During my first visit of the Philippines, in order to get my wife to go to the sea I really had to struggle and wrestle.
One reason is that she had not gone home to see the sea, rather, like most expatriate Filipinos, the purpose of her travel was to be with her family.
Another reason is that, like most Filipinos, my wife’s idea of relaxation is going to the shopping mall, eating out at some fast-food chain, watching TV, partying and so on. I realized just how little most Filipinos care about their coral reefs and white sandy beaches.
The landscape of the country is more about giant karatulas or billboards, shopping malls and fast-food chains than about beaches and the exotic landscapes are somewhere in the background, light years away from the minds and hearts of most Filipinos.
The country is so obsessed with the American culture that for many locals the ocean hardly exists.
The island where the bankero or boatman dropped us and where I had my first opportunity ever to snorkel in tropical waters and admire multi-colored corals and giant clams, is Lopez Island, one of the small coral islets of the One Hundred Islands archipelago
But while getting out of the boat and onto the beach, an unlikely sight took me aback: a huge karatula or billboard advertising a popular Filipino brand of hot dogs was dominating the landscape of that amazing island with an unbelievable white-sandy beach and an incredible underwater world!

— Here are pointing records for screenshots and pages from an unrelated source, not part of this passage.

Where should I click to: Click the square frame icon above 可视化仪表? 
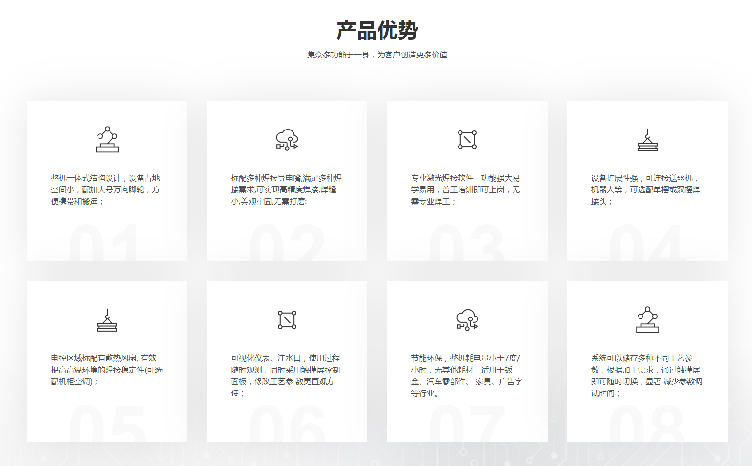pos(287,320)
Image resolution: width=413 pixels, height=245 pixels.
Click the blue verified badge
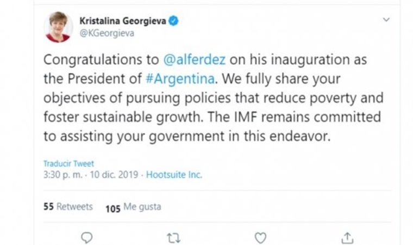173,21

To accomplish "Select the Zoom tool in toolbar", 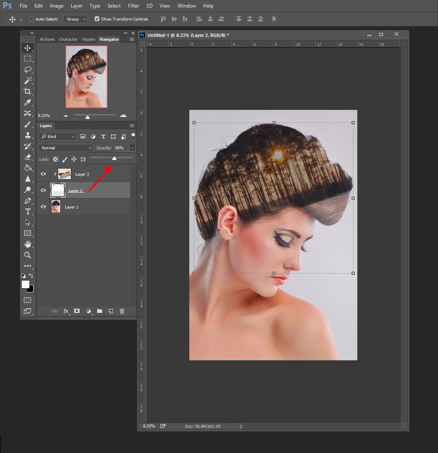I will click(28, 255).
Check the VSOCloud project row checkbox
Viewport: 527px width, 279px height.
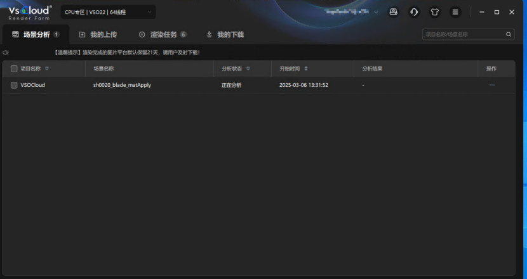tap(14, 85)
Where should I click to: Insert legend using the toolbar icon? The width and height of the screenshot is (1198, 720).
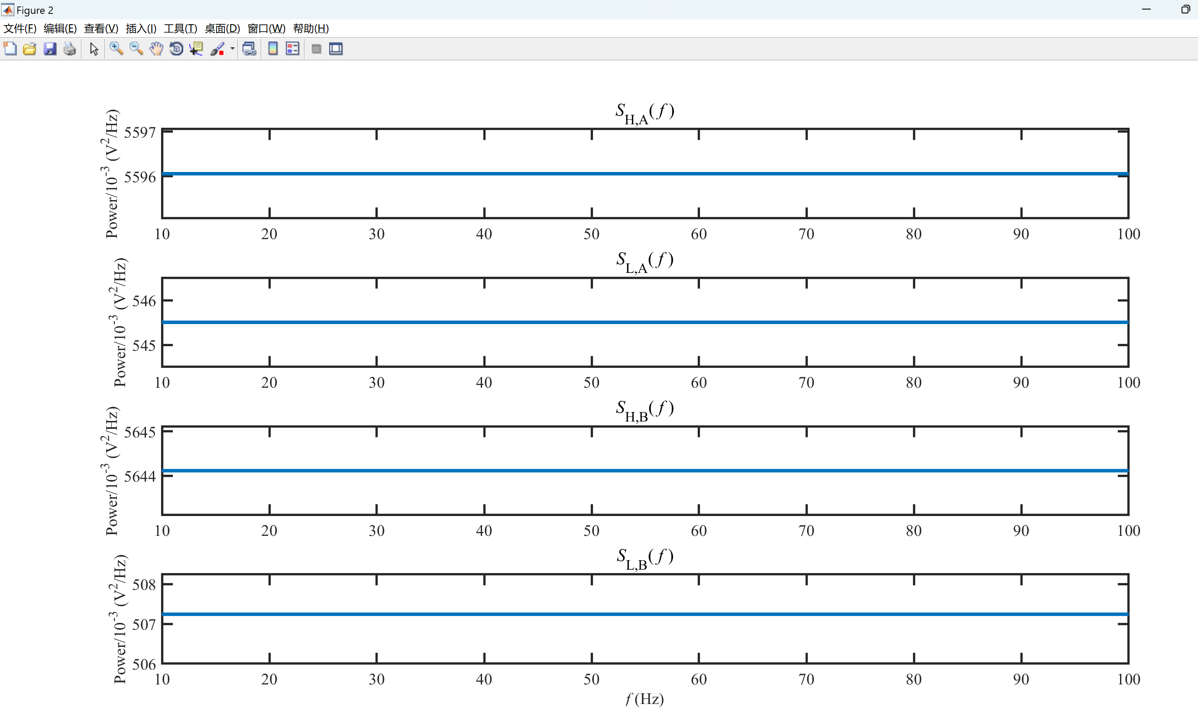click(292, 49)
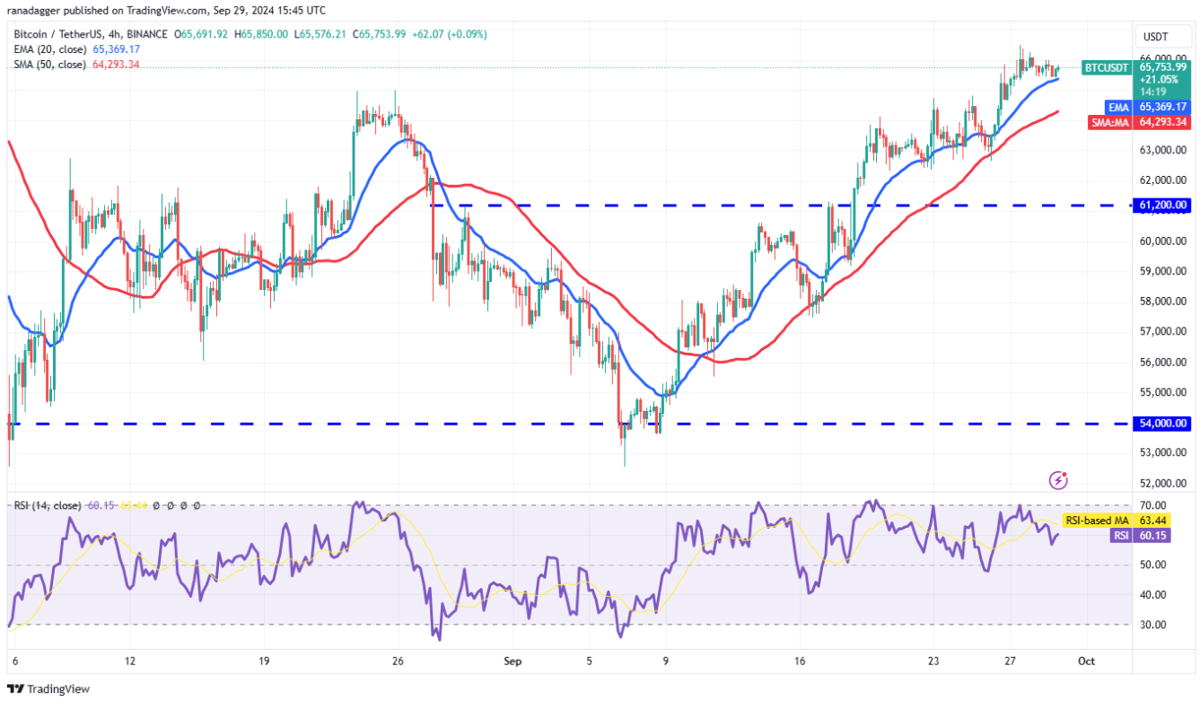This screenshot has height=701, width=1200.
Task: Select the red SMA:MA axis label
Action: (x=1111, y=122)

To this day I keep staring at the picture I took on that day of June 2008, a picture that is a metaphor of a culture where the pristine beauty of the country arouses so little interest among most Filipinos who, evidently, prefer hot dogs, burgers, fried chicken and window shopping at the shopping mall to the sheer beauty of their country.
If you marry a Filipina you will highly likely bump into one who is not that enthusiastic about corals, dolphins, giant clams and who probably can’t even swim.
The karatula I saw in Lopez Island has become a symbol of what my relationship with my Filipino wife is like and of what the culture shock with a Filipina is like.
For decades I had been dreaming of marrying an exotic woman whom I could bliss out on an exotic island with. Both dreams have come true.
I have married an exotic woman and I have been with her on an exotic island, but while my spirit was more in sync with the underwater world, my wife’s spirit was more attuned with the karatula and what it symbolizes: one of the most beautiful (if not the most beautiful) tropical countries in the world in which the exotic beauty is largely overwhelmed by karatulas, mega malls and fast-food chains.